[Data entries]
- - -
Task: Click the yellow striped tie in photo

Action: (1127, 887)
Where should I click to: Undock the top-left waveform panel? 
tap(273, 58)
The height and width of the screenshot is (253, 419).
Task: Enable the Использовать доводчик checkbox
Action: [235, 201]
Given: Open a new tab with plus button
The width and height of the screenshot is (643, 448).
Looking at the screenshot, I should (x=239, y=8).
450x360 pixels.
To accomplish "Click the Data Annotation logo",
- - -
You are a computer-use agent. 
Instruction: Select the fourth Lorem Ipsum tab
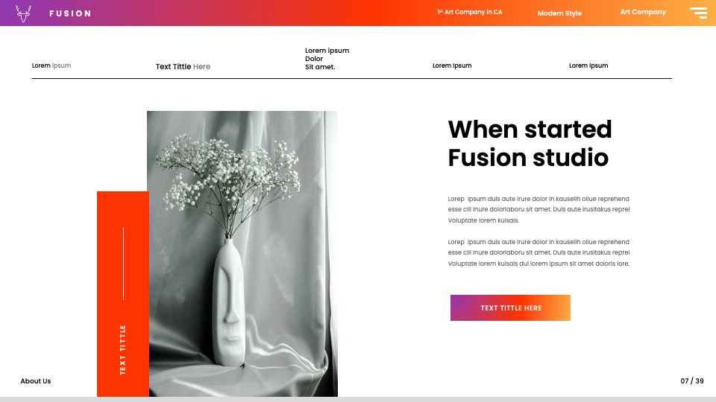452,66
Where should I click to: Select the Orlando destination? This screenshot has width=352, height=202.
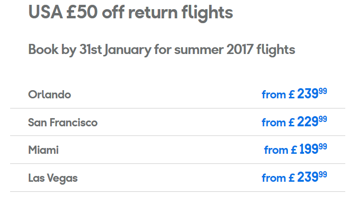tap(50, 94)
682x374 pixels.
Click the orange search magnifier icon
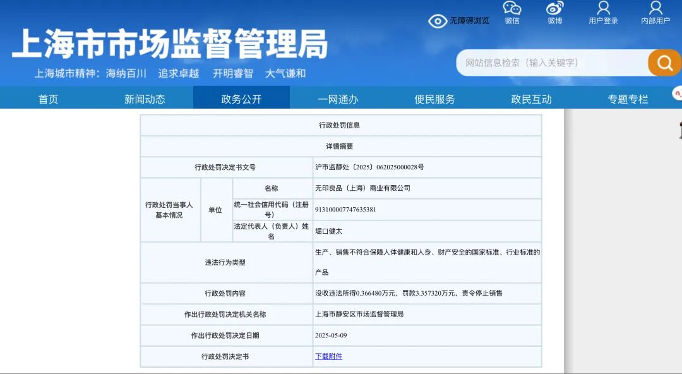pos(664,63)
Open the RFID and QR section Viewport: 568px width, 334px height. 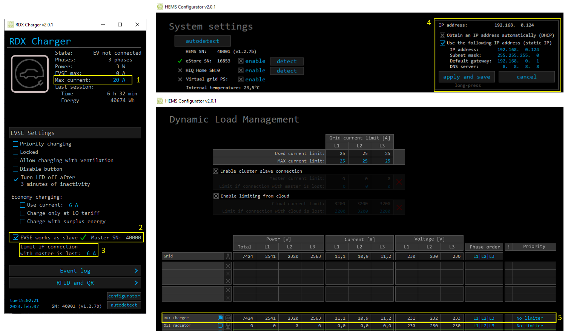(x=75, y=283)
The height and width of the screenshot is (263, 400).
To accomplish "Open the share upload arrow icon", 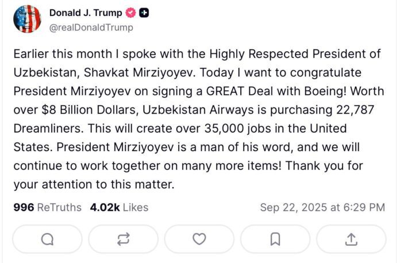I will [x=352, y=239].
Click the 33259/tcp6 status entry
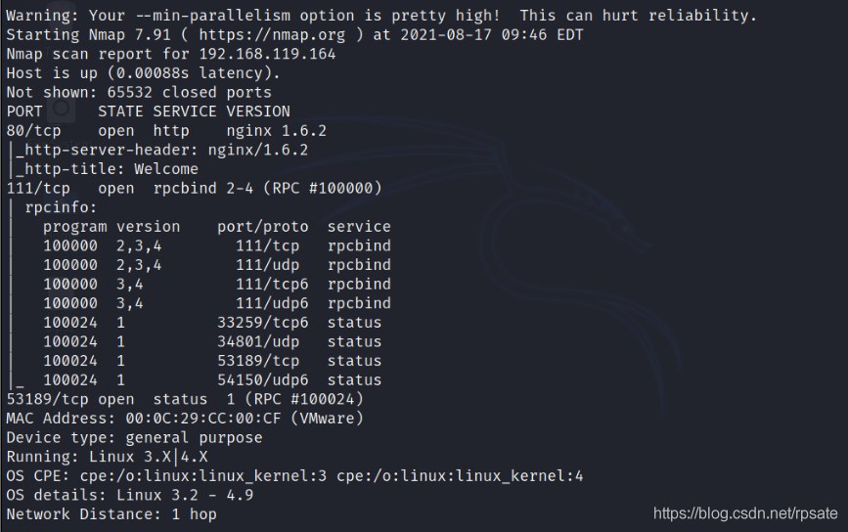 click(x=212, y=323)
- - -
▶ **What is being asked**:
In the entries above, find the line with "The width and" and the line with "the Data Annotation", then restate word for word both of them and every line between, with nothing more.

▶ **Output**:
The width and height of the screenshot is (643, 448).
Looking at the screenshot, I should (x=239, y=8).
450x360 pixels.
To accomplish "Click the Data Annotation logo",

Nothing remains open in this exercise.